The ArthashastraThe Arthashastra by Kautilya

My Rating★★★★★

THE SCIENCE OF GOOD GOVERNANCE

The Arthashastra is the most comprehensive treatise of statecraft of classical times, and perhaps of all time.

The Arthashastra is written mainly in prose but also incorporates 380 shlokas, which adds a vital poetic flourish to this otherwise down-to-earth classic. The text of this extraordinarily detailed manual contains fifteen books which cover numerous topics viz., the King; a complete code of law; foreign policy; secret services; civic responsibilities, and so on.

In trying to understand Kautilya‘s analysis, we have to keep in mind the fact that in the Kautilyan view, the king encapsulates all the constituents of a state, he has expounded the theory in terms of the king – any king.
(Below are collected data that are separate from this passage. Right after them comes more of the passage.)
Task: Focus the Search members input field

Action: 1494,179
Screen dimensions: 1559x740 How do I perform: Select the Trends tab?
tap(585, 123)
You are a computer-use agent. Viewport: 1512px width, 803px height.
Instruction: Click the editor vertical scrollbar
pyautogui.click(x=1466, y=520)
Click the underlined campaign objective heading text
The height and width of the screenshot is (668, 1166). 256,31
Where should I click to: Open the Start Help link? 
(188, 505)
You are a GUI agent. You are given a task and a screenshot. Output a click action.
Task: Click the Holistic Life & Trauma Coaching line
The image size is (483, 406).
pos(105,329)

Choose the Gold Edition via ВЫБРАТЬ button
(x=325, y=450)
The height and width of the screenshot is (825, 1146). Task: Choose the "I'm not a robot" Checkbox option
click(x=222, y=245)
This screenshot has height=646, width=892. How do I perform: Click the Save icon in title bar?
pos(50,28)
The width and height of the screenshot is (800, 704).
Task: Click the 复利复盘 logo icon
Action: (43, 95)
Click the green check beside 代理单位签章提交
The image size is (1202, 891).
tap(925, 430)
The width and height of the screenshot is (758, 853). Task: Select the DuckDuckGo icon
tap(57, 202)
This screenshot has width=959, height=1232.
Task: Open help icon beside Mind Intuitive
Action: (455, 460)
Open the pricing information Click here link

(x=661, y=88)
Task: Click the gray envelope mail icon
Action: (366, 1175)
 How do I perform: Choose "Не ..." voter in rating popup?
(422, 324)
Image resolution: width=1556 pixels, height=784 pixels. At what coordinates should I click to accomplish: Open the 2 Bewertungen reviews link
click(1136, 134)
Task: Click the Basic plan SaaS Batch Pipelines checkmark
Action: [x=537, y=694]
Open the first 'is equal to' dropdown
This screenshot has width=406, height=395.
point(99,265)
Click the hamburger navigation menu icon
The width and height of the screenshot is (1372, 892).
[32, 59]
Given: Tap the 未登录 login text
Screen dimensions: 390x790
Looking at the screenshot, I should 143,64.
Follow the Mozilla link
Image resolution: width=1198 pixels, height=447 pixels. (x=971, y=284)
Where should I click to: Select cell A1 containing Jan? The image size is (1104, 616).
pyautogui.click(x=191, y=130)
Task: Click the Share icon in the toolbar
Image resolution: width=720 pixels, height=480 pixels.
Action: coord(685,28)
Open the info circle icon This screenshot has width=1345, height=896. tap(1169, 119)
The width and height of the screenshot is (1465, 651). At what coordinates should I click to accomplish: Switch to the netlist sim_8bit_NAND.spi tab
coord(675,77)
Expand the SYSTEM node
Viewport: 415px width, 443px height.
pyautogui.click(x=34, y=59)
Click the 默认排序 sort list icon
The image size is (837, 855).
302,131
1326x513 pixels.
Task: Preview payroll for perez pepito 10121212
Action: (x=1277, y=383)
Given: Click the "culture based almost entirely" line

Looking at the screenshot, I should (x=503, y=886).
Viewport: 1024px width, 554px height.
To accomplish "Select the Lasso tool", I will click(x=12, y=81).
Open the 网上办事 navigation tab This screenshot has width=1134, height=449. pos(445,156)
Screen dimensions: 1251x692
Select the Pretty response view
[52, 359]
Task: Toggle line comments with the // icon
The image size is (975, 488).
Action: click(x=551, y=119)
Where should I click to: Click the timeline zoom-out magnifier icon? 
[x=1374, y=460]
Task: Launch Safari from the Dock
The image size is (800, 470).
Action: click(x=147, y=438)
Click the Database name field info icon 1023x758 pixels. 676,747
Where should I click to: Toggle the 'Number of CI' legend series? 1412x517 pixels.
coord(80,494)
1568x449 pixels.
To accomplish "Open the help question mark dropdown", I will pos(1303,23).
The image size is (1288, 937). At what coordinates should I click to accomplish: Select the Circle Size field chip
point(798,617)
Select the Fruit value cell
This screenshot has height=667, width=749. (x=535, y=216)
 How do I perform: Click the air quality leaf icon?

In other words, what Kautilya calls the ‘interest of the king’ would nowadays be termed ‘National Interest’.

A Note About The Translation

This translation by Rangarajan is a good reference book if you are coming back to Arthashastra for reference, but not particularly good for a first reading. It is too well catalogued and too practical for that. The verses should be read in the order Kautilya arrayed them rather than in this re-arranged fashion that helps to make much better sense of it, but somehow takes away the spirit.

The translation also contains a useful Index of Verses (By Textual Order) — it is meant to assist in finding out in which Part and Section a particular verse of the text has been included.


The Branches Of Knowledge

Traditionally, in classical Indian texts, the four branches of knowledge are considered to be:

1) Philosophy,
2) The Three Vedas,
3) Economics, and
4) The Science of Government Read the rest of this entry »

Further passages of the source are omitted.